For those of us who didn't wake up to two feet of snow this morning, our news channels and radio waves likely included a bit on the ongoing scuffle in Albany over the state budget. Everyday, this brouhaha over the budget resembles more and more the raucous cloud of dust that signals a barroom brawl in a Warner Bros. cartoon. If you look closely enough, you can see a foot or a black eye or a projectile mug—but we won't know anything about the winners and the losers until the dust settles, and by then, it will already be time for another skit.

Nor do we, the people of New York, even know who we're rooting for.

From the Albany Times Union:

It seems that New York's legislative leaders really do reflect the views of their constituents, according to the latest Siena Research Institute poll.

The poll, released Monday, found that 75 percent of registered voters want spending cuts instead of tax increases (which are favored by 10 percent) or borrowing (9 percent) to address the state's budget gap.

But when asked what they want to cut, voters won't get specific: 44 percent opted for "something else" when offered a list that also included health care (6 percent), education (7 percent), transportation and infrastructure (18 percent) and aid to local governments (23 percent).

Health care and education are the biggest components of the state budget, with local aid coming in third. Localities, of course, often choose to make up the shortfall that results from state cuts with increases to property taxes.

"Something else"—isn't it always something else? Didn't the pollsters know what they were doing when they included "something else" as an option? Didn't they know that people would invariably opt for the intangible unknown for the very reason that it can't be specified and therefore isn't much of a threat?

Well, members of some groups that have already been named as potential losers under the cuts proposed by Gov. David Paterson have some ideas about what that something else could be. And why wouldn't they? Something else, for them, necessarily implies something other than themselves.

From the WXXI newsroom:

Groups who would suffer the most from the $2 billion dollars in cutbacks that Governor Paterson has proposed are urging the legislature to consider alternatives, before saying yes to the governor's ideas. In interviews, and at a series of hearings by the Assembly, they listed a number of options that they say the governor has so far ignored.

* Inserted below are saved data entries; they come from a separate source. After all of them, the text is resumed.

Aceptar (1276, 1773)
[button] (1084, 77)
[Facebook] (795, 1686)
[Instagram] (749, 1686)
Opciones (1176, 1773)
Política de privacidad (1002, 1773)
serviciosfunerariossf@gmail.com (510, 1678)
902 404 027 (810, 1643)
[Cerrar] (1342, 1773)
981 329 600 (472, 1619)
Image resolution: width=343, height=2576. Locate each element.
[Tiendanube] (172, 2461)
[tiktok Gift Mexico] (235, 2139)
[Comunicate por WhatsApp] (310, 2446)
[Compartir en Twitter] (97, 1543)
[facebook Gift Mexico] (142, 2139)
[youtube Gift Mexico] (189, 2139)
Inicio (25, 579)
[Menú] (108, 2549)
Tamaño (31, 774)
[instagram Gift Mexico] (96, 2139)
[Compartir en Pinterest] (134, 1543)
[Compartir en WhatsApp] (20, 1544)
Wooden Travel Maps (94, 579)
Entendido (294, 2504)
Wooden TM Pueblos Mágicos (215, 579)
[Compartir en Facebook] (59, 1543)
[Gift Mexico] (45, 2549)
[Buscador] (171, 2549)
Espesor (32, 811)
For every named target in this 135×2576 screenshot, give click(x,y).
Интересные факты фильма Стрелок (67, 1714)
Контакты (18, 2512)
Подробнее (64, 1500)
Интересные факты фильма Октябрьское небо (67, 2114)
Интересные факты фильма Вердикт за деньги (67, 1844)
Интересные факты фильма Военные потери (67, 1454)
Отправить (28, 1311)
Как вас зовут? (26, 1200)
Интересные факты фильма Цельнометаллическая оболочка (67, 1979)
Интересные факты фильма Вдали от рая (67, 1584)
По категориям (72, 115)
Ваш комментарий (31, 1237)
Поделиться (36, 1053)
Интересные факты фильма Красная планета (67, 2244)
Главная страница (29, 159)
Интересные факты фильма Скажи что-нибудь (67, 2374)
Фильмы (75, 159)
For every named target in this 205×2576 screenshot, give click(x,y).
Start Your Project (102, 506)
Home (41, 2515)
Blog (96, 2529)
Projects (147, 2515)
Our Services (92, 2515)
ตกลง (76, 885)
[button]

State worker unions, who met with the governor a few weeks ago, say they offered numerous suggestions, which did not become part of Paterson's proposals. Ken Brynion, President of the Public Employees Federation, says the state could save hundreds of millions of dollars by eliminating private contractors, and letting state workers perform the tasks, like inspecting bridges, promoting tourism, or offering IT advice.

"It's a complete waste of money," Brynion said.


Other ideas include revamping the state's costly economic development programs. Critics have long contended that companies do not have to prove they actually create jobs with the funds from Empire Zones or Industrial Development Agencies. Many have mentioned enforcing laws that require the collection of sales tax on cigarettes sold on Indian lands.

Fran Turner, with the state worker union CSEA, joins others in saying that perhaps personal income taxes should be restructured to extract more money from the state's wealthiest.

Meanwhile, back at the capitol, while busloads of protestors unload to decry the potential cuts, things took a turn for the anticlimactic.

From the Times Union:

As of Monday evening, it seemed likely today's session will result in very little progress. In a 9 p.m. press conference from the Red Room, Paterson announced that he would meet with legislative leaders at 12:30 p.m. today to discuss the immediate future of his proposed cuts.

Earlier in the evening, Senate Republicans had said the chamber would vote on Paterson's proposals, designed to close an expected $1.5 billion gap brought on by the collapse of Wall Street, but they are almost certain to turn it down.

So where to next? What's your something else?